A skating party, a dancing class, a one-room school, an 1940s toy shop, and eight other scenes chosen to illustrate the months of year have been re-created by galleries' director Marty Bronson and his staff. To contrast with the golden-curled Little Lord Fauntleroys and girls dressed like the drawings in Kate Greenaway books, there is a large modern playground populated with active youngsters wearing such clothes of today's society as H. H. cutler football jerseys, Calvin Klein jeans, and colorful jogging outfits.

"Corsets, corset covers, hoopskirts, petticoats -- children had the counterparts of everything adults had," Mrs. sinderbrand remarked during a recent tour of the exhibition.

Artifacts that date from 1760 to 1860 underline her point.
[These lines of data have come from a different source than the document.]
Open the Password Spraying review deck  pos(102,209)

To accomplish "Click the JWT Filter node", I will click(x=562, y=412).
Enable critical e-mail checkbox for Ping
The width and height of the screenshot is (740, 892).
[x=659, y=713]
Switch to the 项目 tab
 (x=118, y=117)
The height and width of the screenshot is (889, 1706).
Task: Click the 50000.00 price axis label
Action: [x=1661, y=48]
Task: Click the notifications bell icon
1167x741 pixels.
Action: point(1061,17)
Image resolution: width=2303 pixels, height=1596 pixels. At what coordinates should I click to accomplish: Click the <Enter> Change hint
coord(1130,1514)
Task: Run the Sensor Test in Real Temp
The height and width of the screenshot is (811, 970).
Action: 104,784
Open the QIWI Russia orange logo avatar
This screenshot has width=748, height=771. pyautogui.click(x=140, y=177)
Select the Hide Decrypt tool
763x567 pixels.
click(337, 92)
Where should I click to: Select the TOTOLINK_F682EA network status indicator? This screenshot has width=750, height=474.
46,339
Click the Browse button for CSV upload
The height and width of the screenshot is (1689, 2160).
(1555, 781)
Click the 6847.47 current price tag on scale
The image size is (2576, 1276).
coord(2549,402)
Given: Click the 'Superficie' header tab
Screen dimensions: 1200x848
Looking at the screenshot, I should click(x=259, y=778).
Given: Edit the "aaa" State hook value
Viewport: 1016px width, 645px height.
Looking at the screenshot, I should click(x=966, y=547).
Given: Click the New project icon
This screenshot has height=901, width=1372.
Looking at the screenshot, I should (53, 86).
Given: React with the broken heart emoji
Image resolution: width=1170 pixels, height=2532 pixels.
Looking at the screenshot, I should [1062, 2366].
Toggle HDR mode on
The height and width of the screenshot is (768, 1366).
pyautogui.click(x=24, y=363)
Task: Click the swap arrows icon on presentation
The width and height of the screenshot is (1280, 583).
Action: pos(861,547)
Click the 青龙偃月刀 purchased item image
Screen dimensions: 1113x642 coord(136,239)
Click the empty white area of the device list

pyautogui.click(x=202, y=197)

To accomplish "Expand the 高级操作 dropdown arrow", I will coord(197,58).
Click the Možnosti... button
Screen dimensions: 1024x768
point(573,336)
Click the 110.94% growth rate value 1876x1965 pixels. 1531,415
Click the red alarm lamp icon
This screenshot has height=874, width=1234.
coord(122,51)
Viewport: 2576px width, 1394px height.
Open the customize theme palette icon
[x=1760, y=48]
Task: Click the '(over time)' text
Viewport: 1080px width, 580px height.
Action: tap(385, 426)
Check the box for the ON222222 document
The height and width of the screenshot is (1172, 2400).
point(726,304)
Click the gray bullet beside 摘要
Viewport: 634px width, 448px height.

There is the miniature corset big enough for a two-year-old, and a white cotton corset cover, wire hoops, and eyelet-embroidered petticoats that would fit a girl of four or five.

"Corset-wearing for children started in theh 17th- century," says Mrs. Sinderbrand." Today's young parents are more indulgent."

Bustles were other grownup fashion burdens that hampered the young as children's clothing made what Mrs. Ginsburg terms "slow advances . . . in which anomalies and encumbrances were discarded on the road to liberty." Throughout, there was no lessening of what she views as "the charm with which children always endow their appurtenances."

Sailing, the theme chosen for the June tableaux, was an early sports fashion influence, traceable to Queen Victoria, which lasted well into the 20th century.

"Victoria's children were meant to go into the Navy," Mrs. Ginsburg points out. "So she always dressed them in sailor clothes."

Frills and ruffles lasted, too, as the five identical dresses that belonged to the Dionne quintuplets and a dress Shirley Temple wore in the film "Little Miss Marker" demonstrate.

TRends in contemporary children's clothes are still related to the adult market. But now, Mrs. Sinderbrand emphasizes, "adaptation is not patronizing. Young people's clothes reflect interests in sports and health more than high fashion.

"Children's designers see very well what children want to wear and how they want to look," she says. "They are keenly aware of what children watch on TV and who their heroes are. So the racks are filled with sportswear that ranges from wild roller disco getups to jogging suits shimmering with reflective tape."